2. The Power the Majority Exercises Over Thought Hasn’t Changed

The foregoing point notwithstanding, Tocqueville argued that the majority’s greatest power lay not in the halls of the legislature but in the chamber of the mind. There, Tocqueville argued, the opinion of the democratic majorities on matters of truth and morality often come to rest without examination. In my view, Tocqueville’s argument on this matter remains relevant for our own time.
The following statement regarding the tyranny of the majority is one of the most famous quotes from Tocqueville’s entire book: “I do not know any country where, in general, less independence of mind and genuine freedom of discussion reign than in America.”[2] To understand this quote, one must first understand why there existed in America what Tocqueville called “the moral empire of the majority.”[3]
Above all else, Tocqueville was a sociologist, and he attributes to social structure the emergence of the moral empire of the majority. We can fairly summarize Tocqueville’s complex and lengthy reasoning on this point by saying that democratic society tends to make people rely first on their own reason and second on the reason of the democratic multitude that is so much like oneself.
Kant famously argued in his essay “What is Enlightenment?” that enlightened people have the courage to rely first on their own reason and do not trust in the reason of another.[4] Tocqueville would say that this is good as far as it goes, but can only go so far, because everyone from farmers to philosophers must rely on some intellectual authority for much of what they believe.
Paradoxically, when a whole society protects freedom of speech, thought, and judgment, people tend to believe that truth is “found on the side of the greatest number.” Tocqueville’s reasoning on this point is worth citing at some length:

Not only is common opinion the sole guide that remains for individual reason among democratic peoples; but it has an infinitely greater power among these peoples than among any other. In times of equality because of their similarity, men have no faith in one another, but this same similarity gives them an almost unlimited trust in the judgment of the public, for it does not seem plausible to them that when all have the same enlightenment, truth is not found on the side of the greatest number.… In the United States, the majority takes charge of furnishing individuals with a host of ready-made opinions, and it thus relieves them of the obligation to form their own. There are a great number of theories on matters of philosophy, morality, or politics that everyone thus adopts without examination, on the faith of the public.[5]”]
Unfortunately, 21st-century America seems not to be immune from the tendency of majorities to impose their views on others. Undoubtedly, the United States’ size and diversity means that our nation “is partitioned among several great irreconcilable interests” such that “the privilege of the majority is often unrecognized.”[6] Yet, social phenomena ranging from safe spaces to the use of public opinion polls in the place of argument in news reportage suggest that advocates of a free society must remain vigilant against the pressure to conform to the moral empire of the majority still today.

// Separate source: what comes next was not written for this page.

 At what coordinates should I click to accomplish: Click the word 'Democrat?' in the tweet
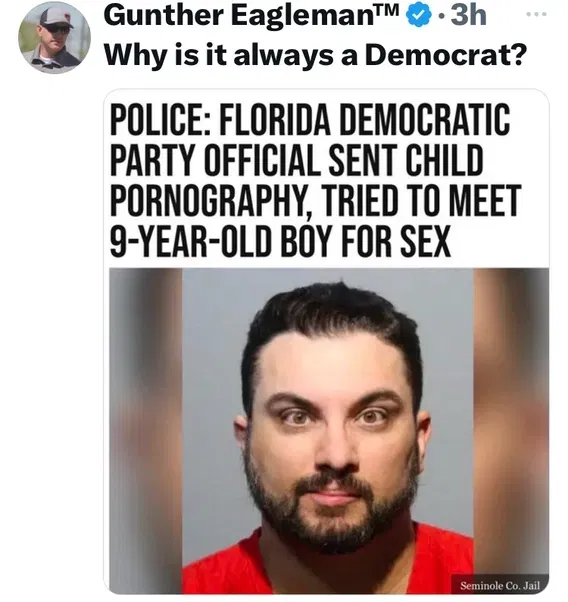click(444, 55)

Moreover, this vigilance may require courage, for the cost of independent thought may be great. As Tocqueville writes “The master no longer says to [an individual]: You shall think as I do or you shall die; he says: You are free not to think as I do, your life, your goods, everything remains to you; but from this day on, you are a stranger among us.”[7]
References:
1. Ibid., 240 [I.2.7]. 2. Ibid., 244 [I.2.7]. 3. Ibid., 236-237 [I.2.7]. 4. Immanuel Kant, “What is Enlightenment,” in The Portable Enlightenment Reader, edited by Isaac Kramnick (London: Penguin Classics, 1995), 1. 5. Tocqueville, Democracy in America, 409 [II.1.2]. To understand Tocqueville’s teaching on the tyranny of the majority completely, one must consult not only the portions from Volume I on that topic but also Volume II, Part 1, which is titled “Influence of Democracy on Intellectual Movement in the United States,” and from which this extended block quote is taken. 6. Ibid., 237 [I.2.7]. 7. Ibid.,244 [I.2.7].